━━━━━ Extract to read ━━━━━

Re: [ceph-users] Monitor failure after series of traumatic network failures

2015-03-24 Thread Greg Chavez
This was excellent advice. It should be on some official Ceph
troubleshooting page. It takes a while for the monitors to deal with new
info, but it works.

Thanks again!
--Greg

On Wed, Mar 18, 2015 at 5:24 PM, Sage Weil s...@newdream.net wrote:

 On Wed, 18 Mar 2015, Greg Chavez wrote:
  We have a cuttlefish (0.61.9) 192-OSD cluster that has lost network
  availability several times since this past Thursday and whose nodes were
 all
  rebooted twice (hastily and inadvisably each time). The final reboot,
 which
  was supposed to be the last thing before recovery according to our data
  center team, resulted in a failure of the cluster's 4 monitors. This
  happened yesterday afternoon.

━━━━━ Provided information ━━━━━

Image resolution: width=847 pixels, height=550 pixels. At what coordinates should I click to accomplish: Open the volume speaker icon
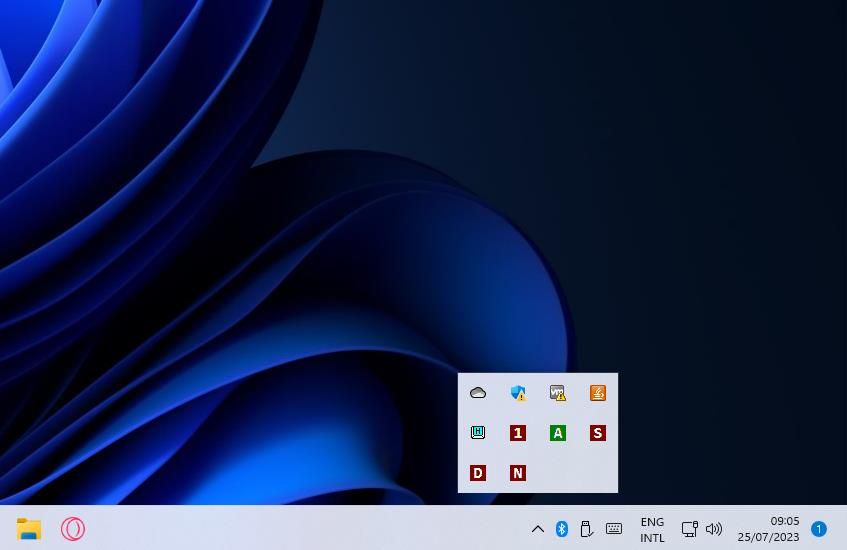(714, 529)
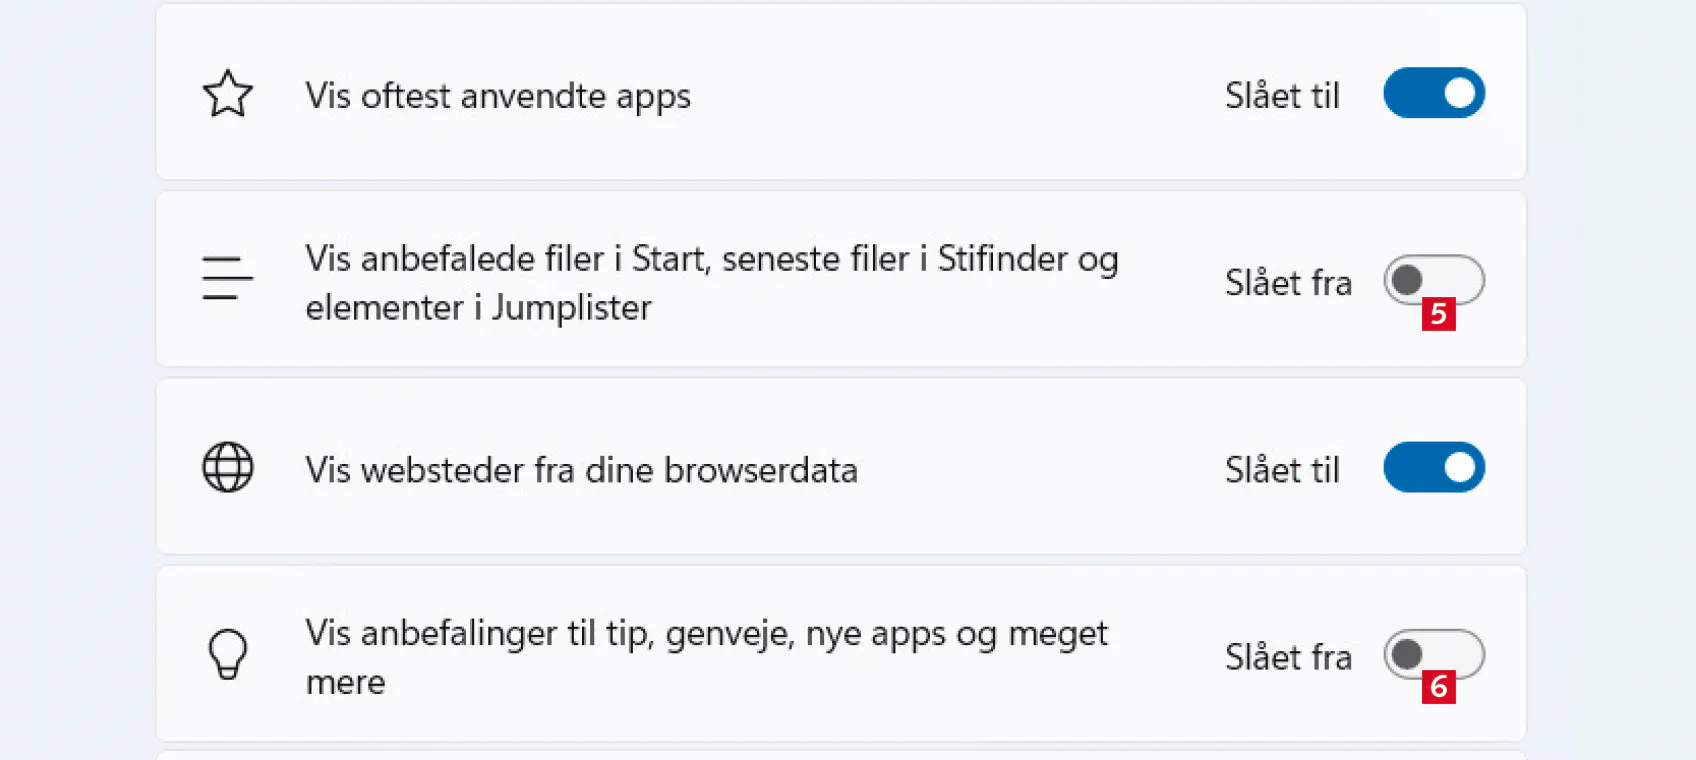
Task: Click 'Slået til' beside browser websites setting
Action: coord(1282,470)
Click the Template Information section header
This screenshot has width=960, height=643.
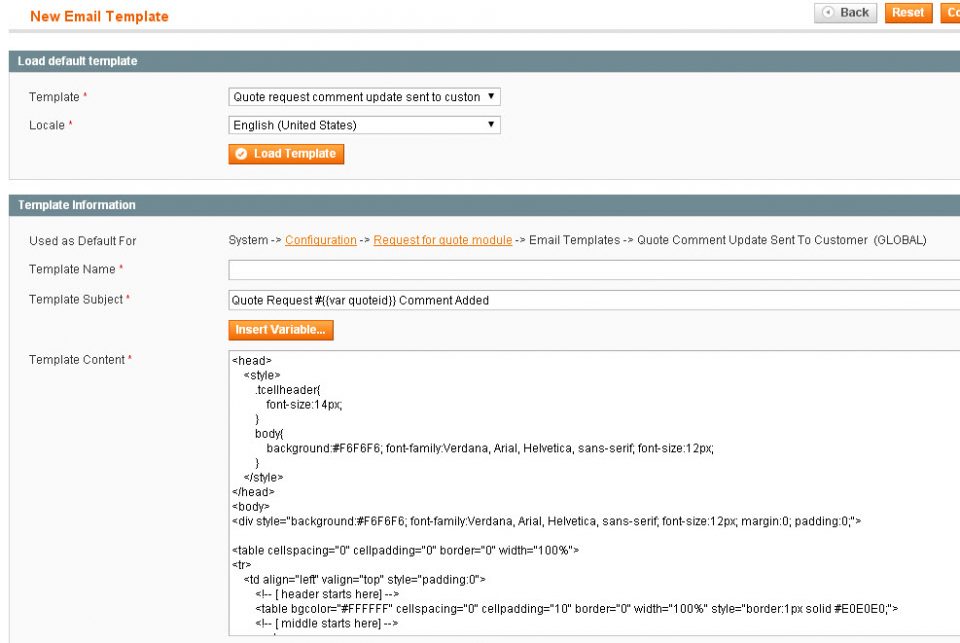76,205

━━━━━

Work instructions: Do these statements agree with the Ceph thread? Answer yes or no for each, quoting the words of the thread that decide it. 1. The cluster had 192 OSDs. 2. The cluster had three monitors. 3. The nodes were rebooted only once. The data comes from a different source than the Ceph thread.

Response to this exercise:
1. Yes: "192-OSD cluster"
2. No: "a failure of the cluster's 4 monitors"
3. No: "rebooted twice (hastily and inadvisably each time)"